研究の面白さを伝えるのは、先生が研究を楽しむ姿

都立総合工科高等学校は、7年前に開設され、5年前から授業の中で課題研究を行い、積極的に研究発表を行ってきた。研究成果は、東京理科大学の坊ちゃん科学賞(同大学が主催する高校生による論文コンテストおよび研究論文発表の場)に3年連続で入賞するなど高い評価を受けている。こういった環境はどのようにして築かれたのか。指導を行う藤由嘉昭先生にお話を伺った。

研究テーマの決定は大学方式

課題研究は3年次の必修科目だ。3年生を担当する9名の先生がそれぞれ1~ 2ずつ研究テーマをもち、生徒が一番興味のあるテーマのもとで研究を開始する。「一から生徒個人個人に課題研究のテーマを持たせることは、指導上非常に難しい。」と考え、同高校では大学と同じように、先生自身が研究テーマをもち、生徒が研究テーマを選び、研究をする方式をとっている。

先生の趣味に生徒を巻き込む

電気情報デザイン科で指導にあたる藤由先生の研究テーマは「流星の電波観測」。流星が大気圏に突入した際に生じるプラズマは電波を反射する性質がある。反射された電波を学校の屋上に設置された八木アンテナがキャッチし、パソコン上に24時間自動で記録する。
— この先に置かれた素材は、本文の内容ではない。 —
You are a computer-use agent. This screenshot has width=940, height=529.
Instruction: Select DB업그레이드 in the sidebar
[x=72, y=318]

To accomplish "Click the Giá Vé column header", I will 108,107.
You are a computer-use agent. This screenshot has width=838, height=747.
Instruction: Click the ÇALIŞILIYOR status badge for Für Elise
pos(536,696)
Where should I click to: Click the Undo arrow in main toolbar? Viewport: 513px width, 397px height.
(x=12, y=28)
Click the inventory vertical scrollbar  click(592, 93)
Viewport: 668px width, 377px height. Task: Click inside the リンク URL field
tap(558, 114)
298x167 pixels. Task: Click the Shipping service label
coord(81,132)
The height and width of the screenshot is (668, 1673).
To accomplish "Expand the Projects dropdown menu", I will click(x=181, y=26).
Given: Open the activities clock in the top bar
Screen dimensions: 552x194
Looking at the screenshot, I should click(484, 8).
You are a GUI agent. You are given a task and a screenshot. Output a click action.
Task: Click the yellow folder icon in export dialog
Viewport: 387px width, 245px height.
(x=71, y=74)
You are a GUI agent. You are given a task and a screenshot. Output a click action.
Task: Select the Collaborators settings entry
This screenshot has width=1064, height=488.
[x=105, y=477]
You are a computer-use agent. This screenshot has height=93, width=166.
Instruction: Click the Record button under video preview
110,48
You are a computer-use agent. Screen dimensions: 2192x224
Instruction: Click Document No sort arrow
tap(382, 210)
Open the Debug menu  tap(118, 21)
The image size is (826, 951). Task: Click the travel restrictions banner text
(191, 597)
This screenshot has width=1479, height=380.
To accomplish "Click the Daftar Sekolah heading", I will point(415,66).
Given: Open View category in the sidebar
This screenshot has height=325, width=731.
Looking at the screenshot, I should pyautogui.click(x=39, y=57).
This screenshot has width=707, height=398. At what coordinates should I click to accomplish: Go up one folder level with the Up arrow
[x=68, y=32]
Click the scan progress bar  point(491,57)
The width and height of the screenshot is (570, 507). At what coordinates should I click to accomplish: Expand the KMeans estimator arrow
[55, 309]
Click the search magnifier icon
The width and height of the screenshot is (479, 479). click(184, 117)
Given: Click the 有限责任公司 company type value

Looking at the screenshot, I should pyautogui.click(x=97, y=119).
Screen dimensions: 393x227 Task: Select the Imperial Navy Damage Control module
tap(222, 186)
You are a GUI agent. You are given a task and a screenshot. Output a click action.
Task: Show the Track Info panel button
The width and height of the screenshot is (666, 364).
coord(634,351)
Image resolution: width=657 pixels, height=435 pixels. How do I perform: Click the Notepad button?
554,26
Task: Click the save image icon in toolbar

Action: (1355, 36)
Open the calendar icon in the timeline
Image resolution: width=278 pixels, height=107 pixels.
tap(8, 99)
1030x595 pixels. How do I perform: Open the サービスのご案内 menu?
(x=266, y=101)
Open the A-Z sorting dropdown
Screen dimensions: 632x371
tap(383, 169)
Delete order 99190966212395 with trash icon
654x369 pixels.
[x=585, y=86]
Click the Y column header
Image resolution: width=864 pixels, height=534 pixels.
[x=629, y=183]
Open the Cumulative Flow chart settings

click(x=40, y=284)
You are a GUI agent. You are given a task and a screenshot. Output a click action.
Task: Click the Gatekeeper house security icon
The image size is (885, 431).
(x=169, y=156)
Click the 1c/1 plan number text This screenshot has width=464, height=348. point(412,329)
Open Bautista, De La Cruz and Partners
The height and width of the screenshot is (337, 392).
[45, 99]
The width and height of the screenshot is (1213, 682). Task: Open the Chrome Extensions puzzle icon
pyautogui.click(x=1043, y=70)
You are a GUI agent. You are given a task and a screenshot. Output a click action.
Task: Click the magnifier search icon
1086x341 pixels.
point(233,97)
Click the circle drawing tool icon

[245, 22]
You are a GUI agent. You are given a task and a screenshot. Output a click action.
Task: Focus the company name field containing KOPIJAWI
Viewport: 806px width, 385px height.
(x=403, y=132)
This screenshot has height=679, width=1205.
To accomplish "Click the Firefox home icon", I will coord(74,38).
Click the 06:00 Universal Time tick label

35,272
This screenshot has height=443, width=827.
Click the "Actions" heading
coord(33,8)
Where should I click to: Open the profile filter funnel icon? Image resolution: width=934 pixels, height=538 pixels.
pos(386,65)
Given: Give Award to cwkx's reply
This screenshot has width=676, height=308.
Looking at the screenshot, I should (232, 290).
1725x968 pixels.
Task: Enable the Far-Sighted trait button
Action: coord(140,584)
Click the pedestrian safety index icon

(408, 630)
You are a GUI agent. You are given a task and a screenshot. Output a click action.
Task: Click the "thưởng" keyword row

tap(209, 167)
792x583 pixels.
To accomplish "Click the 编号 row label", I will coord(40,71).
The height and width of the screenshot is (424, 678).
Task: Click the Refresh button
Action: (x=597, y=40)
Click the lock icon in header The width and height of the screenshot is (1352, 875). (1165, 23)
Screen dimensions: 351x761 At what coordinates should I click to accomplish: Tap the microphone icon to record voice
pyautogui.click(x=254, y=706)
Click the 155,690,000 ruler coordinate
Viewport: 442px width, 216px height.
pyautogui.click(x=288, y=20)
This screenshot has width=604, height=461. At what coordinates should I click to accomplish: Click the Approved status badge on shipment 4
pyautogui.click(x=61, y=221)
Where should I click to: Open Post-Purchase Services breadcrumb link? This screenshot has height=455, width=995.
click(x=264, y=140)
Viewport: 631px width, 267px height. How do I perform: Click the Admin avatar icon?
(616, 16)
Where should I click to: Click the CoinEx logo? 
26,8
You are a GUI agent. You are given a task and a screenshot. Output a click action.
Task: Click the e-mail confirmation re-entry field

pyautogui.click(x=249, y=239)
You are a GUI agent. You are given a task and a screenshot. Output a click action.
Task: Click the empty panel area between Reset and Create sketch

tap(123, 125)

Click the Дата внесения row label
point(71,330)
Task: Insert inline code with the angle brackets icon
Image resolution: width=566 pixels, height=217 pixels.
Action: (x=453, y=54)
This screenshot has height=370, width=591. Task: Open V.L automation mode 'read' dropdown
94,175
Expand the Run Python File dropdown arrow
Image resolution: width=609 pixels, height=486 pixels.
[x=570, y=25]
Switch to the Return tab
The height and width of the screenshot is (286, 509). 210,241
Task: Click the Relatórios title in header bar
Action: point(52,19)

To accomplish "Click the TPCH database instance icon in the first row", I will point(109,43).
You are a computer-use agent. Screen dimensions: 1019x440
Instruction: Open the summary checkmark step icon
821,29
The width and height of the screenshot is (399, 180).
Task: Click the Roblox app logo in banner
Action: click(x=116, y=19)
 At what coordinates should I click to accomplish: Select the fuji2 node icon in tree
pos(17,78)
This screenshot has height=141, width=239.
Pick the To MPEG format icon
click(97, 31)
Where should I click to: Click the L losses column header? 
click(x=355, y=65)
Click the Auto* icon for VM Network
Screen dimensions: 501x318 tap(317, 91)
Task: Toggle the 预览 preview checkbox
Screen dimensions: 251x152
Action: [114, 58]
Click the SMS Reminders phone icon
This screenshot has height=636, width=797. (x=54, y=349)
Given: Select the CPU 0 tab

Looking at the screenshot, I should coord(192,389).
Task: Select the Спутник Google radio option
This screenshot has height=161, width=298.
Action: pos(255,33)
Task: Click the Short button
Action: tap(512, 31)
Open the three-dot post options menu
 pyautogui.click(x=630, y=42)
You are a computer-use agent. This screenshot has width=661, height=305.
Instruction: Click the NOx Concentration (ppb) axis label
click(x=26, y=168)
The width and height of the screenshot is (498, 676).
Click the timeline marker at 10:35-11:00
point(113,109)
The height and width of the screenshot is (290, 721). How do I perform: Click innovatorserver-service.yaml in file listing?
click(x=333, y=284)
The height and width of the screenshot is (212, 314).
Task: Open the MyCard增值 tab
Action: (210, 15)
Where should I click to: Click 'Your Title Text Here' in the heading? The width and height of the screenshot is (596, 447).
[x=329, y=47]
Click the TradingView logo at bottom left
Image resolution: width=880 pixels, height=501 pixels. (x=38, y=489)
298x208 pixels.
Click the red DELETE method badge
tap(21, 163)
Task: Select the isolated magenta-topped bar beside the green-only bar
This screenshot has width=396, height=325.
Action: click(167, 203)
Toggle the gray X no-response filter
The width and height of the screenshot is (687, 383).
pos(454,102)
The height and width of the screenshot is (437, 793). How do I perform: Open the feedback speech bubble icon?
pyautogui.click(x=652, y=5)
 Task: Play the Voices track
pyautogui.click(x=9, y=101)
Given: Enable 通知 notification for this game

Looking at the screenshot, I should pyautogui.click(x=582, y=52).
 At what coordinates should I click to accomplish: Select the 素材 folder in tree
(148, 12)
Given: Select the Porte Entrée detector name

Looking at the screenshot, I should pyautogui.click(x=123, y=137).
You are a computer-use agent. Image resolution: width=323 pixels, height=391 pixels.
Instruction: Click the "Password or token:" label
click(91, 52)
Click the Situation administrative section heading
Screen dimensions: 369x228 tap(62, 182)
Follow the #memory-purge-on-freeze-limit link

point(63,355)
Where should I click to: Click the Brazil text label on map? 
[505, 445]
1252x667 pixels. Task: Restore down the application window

生徒は週一回の授業でパソコンからデータを抽出し、表計算ソフトを用いてどの時間にどのくらい流星が観測できたかデータをまとめ、季節の流星群のデータと比較する。
実はこのテーマ、課題研究のために用意したものではなく、先生の中学時代からの趣味。小学生で天体に興味をもち望遠鏡観測も行ったが、肉眼でも確認できる流星観測に強く心を惹かれ、流星の観測を始めた。教員になり課題研究のテーマとして流星の電波観測を始めたのは自然の流れだった。先生が熱心に研究を行っていると、おのずと生徒も興味をもつ。卒業した後になっても「先生、どんなデータ出た?」と聞きにくる生徒もいるほどだ。

年6回の発表で経験を積む

「彼らは高校を卒業したらもう大人。その前に大人の前で発表をする経験をたくさん積ませたい」と先生は語る。課題研究の成果は、3年生の1月に学校で開催される研究発表会で発表されるが、先生の場合はそれ以外に外部、しかも大人が発表するような研究会などで年間6回も発表させる。「生徒たちはまだ、データをまとめてグラフをつく
ることに精一杯。グラフを眺めてその先にある現象について想像し、何か自分の考えをまとめられるようになればもっといいと思います」と先生は語る。まずは先生が一番熱くなれるテーマがあること、それが課題研究を活性化させ、生徒のやる気を引き出す鍵ではないだろうか。